[THE TASKS]
A – Rewrite the hash-based indexing passage starting at "To find a record" and ending at "the search key.", using "lookup key" in place of "search key".
B – Pick up the hash-based indexing text after its final line and keep writing.

DBMS Menu


Index data Structures




One way to organize data entries is to hash data entries on the sea.rch key. Another way to organize data entries is to build a tree-like data structure that directs a search for data entries.

Hash-Based Indexing

In hash-based indexing, a hash function is used to convert a key into a hash code. This hash code serves as an index where the value associated with that key is stored. The goal is to distribute the keys uniformly across an array, so that access time is, on average, constant.

Let's break down some of these elements to further understand how hash-based indexing works in practice:

Buckets

In hash-based indexing, the data space is divided into a fixed number of slots known as "buckets." A bucket usually contains a single page (also known as a block), but it may have additional pages linked in a chain if the primary page becomes full. This is known as overflow.

Hash Function

The hash function is a mapping function that takes the search key as an input and returns the bucket number where the record should be located. Hash functions aim to distribute records uniformly across buckets to minimize the number of collisions (two different keys hashing to the same bucket).

Disk I/O Efficiency

Hash-based indexing is particularly efficient when it comes to disk I/O operations. Given a search key, the hash function quickly identifies the bucket (and thereby the disk page) where the desired record is located. This often requires only one or two disk I/Os, making the retrieval process very fast.

Insert Operations

When a new record is inserted into the dataset, its search key is hashed to find the appropriate bucket. If the primary page of the bucket is full, an additional overflow page is allocated and linked to the primary page. The new record is then stored on this overflow page.

Search Operations

To find a record with a specific search key, the hash function is applied to the search key to identify the bucket. All pages (primary and overflow) in that bucket are then examined to find the desired record.

Limitations

Hash-based indexing is not suitable for range queries or when the search key is not known. In such cases, a full scan of all pages is required, which is resource-intensive.

Hash-Based Indexing Example

Let's consider a simple example using employee names as the search key.

Employee Records

| Name	  | Age	   | Salary
|-----------|----------|--------
| Alice	  | 28	   | 50000
| Bob	  | 35	   | 60000
| Carol	  | 40	   | 70000

Hash Function: H(x) = ASCII value of first letter of the name mod 3

  • Alice: 65 mod  3 = 2
  • Bob: 66 mod  3 = 0
  • Carol: 67 mod  3 = 1

Buckets:

Bucket 0: Bob
Bucket 1: Carol
Bucket 2: Alice

Pros of Hash-Based Indexing

  • Extremely fast for exact match queries.
  • Well-suited for equality comparisons.

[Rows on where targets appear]
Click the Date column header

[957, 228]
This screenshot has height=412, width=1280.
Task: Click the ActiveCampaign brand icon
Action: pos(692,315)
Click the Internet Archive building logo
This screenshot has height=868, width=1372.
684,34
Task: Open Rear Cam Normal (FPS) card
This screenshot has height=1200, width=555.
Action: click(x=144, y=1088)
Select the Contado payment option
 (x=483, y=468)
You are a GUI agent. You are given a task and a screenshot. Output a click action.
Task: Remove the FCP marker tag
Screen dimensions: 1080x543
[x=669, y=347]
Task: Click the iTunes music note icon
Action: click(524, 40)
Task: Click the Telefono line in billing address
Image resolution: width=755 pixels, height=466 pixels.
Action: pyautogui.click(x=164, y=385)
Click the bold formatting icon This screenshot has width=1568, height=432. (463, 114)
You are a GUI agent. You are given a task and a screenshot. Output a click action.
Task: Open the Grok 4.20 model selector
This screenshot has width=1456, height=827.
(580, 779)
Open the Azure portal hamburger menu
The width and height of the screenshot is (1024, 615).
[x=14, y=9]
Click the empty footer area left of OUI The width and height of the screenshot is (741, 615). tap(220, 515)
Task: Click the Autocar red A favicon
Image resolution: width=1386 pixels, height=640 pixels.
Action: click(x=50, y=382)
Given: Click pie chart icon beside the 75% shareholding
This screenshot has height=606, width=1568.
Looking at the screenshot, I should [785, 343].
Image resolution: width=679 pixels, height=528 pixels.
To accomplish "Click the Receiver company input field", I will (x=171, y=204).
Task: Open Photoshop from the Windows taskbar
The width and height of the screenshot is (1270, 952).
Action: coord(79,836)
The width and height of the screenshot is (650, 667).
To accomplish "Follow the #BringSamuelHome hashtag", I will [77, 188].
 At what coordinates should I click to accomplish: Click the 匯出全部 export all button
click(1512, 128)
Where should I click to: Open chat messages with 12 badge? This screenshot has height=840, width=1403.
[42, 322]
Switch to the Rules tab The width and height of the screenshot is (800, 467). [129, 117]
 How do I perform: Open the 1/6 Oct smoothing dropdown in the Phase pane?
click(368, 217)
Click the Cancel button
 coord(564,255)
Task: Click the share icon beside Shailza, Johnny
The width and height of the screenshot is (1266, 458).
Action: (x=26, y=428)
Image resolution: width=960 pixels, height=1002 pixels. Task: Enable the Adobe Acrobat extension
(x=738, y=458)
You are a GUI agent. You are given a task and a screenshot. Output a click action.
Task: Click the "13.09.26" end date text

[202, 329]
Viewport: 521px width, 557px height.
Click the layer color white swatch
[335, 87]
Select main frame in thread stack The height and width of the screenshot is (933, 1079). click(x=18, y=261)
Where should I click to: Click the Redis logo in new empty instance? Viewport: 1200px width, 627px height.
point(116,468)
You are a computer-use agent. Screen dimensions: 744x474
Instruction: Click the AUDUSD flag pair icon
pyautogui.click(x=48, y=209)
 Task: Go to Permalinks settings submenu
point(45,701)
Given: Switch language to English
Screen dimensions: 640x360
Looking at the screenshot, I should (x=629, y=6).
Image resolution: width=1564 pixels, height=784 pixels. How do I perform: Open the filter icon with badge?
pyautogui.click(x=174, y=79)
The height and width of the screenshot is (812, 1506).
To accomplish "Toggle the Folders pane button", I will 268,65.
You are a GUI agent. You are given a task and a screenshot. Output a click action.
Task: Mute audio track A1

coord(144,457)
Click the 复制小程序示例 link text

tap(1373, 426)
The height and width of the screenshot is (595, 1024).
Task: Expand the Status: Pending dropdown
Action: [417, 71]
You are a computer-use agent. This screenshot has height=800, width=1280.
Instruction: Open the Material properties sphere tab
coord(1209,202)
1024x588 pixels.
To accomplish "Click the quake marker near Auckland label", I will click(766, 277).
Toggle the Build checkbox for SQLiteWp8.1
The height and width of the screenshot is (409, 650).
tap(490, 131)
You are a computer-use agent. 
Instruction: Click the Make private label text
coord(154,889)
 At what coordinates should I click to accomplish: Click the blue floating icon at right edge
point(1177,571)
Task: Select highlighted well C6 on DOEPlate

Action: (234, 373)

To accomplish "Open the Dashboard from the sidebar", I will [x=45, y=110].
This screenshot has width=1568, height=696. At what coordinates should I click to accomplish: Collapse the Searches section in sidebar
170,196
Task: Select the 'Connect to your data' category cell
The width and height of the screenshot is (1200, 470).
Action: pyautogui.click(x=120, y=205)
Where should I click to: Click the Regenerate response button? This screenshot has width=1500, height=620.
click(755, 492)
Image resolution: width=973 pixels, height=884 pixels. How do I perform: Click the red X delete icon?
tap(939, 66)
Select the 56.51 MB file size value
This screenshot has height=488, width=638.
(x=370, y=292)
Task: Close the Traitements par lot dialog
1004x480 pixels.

[ANSWERS IN ORDER]
A –
To find a record with a specific lookup key, the hash function is applied to the lookup key to identify the bucket. All pages (primary and overflow) in that bucket are then examined to find the desired record.

Limitations

Hash-based indexing is not suitable for range queries or when the lookup key is not known. In such cases, a full scan of all pages is required, which is resource-intensive.

Hash-Based Indexing Example

Let's consider a simple example using employee names as the lookup key.

B –
Cons of Hash-Based Indexing

  • Not suitable for range queries (e.g., "SELECT * FROM table WHERE age BETWEEN 20 AND 30").
  • Performance can be severely affected by poor hash functions or a large number of collisions.

Tree-based Indexing

The most commonly used tree-based index structure is the B-Tree, and its variations like B+ Trees and B* Trees. In tree-based indexing, data is organized into a tree-like structure. Each node represents a range of key values, and leaf nodes contain the actual data or pointers to the data.

Why Tree-based Indexing?

Tree-based indexes like B-Trees offer a number of advantages:

  • Sorted Data: They maintain data in sorted order, making it easier to perform range queries.
  • Balanced Tree: B-Trees and their variants are balanced, meaning the path from the root node to any leaf node is of the same length. This balancing ensures that data retrieval times are consistently fast, even as the dataset grows.
  • Multi-level Index: Tree-based indexes can be multi-level, which helps to minimize the number of disk I/Os required to find an item.
  • Dynamic Nature: B-Trees are dynamic, meaning they're good at inserting and deleting records without requiring full reorganization.
  • Versatility: They are useful for both exact-match and range queries.

Tree-based Indexing Example

Continuing with the "Students" table:

ID	Name
1	Abhi
2	Bharath
3	Chinni
4	Devid

A simplified B-Tree index could look like this:


      [1, 3]
     /       \
  [1]         [3, 4]
 /   \       /      \
1     2    3         4

In the tree, navigating from the root to the leaf nodes will lead us to the desired data record.

Pros of Tree-based Indexing:

  • Efficient for range queries.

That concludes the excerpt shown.